Au total, 72 843 incendies ont été enregistrés. Les nuages de fumée sont clairement visibles sur les images satellites de la Nasa. Selon l'Institut national de recherche spatiale (INPE), la déforestation en juillet y a été quasiment quatre fois supérieure au même mois de 2018.

Dans la plupart des cas, ce sont des zones privées qui sont touchées. Mais les incendies ont également frappé à maintes reprises des réserves naturelles ainsi que les terres des autochtones. «Ce n'était pas suffisant pour eux de tuer notre rivière, maintenant ils brûlent notre forêt», déclare désespérément une indigène dans une vidéo (voir ci-dessus). Cela provoque une perte de la biodiversité et de la fonction de la forêt, celle de fournir des nuages à l'atmosphère pour produire la pluie. Les fumées au-dessus des villes amazoniennes ont de graves conséquences sur la santé et provoquent de sérieux problèmes respiratoires. Mercredi, Sao Paulo a d'ailleurs été plongé dans une ambiance apocalyptique.

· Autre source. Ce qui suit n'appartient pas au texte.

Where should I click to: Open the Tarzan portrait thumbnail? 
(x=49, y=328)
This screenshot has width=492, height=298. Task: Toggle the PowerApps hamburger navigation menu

Ces images impressionnantes ont déclenché une tempête anti-Bolsonaro sur les réseaux sociaux. Sur Twitter, le mot-clé #PrayforAmazonas (Prions pour l'Amazonie en français) était la première tendance mondiale. De nombreux internautes s'indignaient en postant des photographies et vidéos montrant des pans entiers de forêt dévorés par des rideaux de flammes. «Seize jours que la forêt amazonienne brûle et personne n'est au courant», déplorait un internaute. «Notre maison brûle et nous regardons ailleurs», s'indignait un autre.

«Empereur Néron»

Mercredi soir, le président brésilien a accusé les environnementalistes d'être derrière les feux de forêt. «On a retiré l'argent aux ONG. Elles recevaient 40% des subventions venant de l'étranger. Elles ne les ont plus. On a aussi mis fin à leurs subventions publiques», a déclaré Bolsonaro aux journalistes.

«Il se peut donc que ces organisations prennent des mesures pour attirer l'attention contre moi et contre le gouvernement brésilien. C'est la guerre à laquelle nous sommes confrontés». Mais il n'a pas été capable de fournir de preuves appuyant ses allégations. Et s'est même permis une blague: «On m'appelait Capitaine Tronçonneuse, maintenant je suis l'Empereur Néron qui met le feu à l'Amazonie. Mais c'est simplement la saison des feux de forêt».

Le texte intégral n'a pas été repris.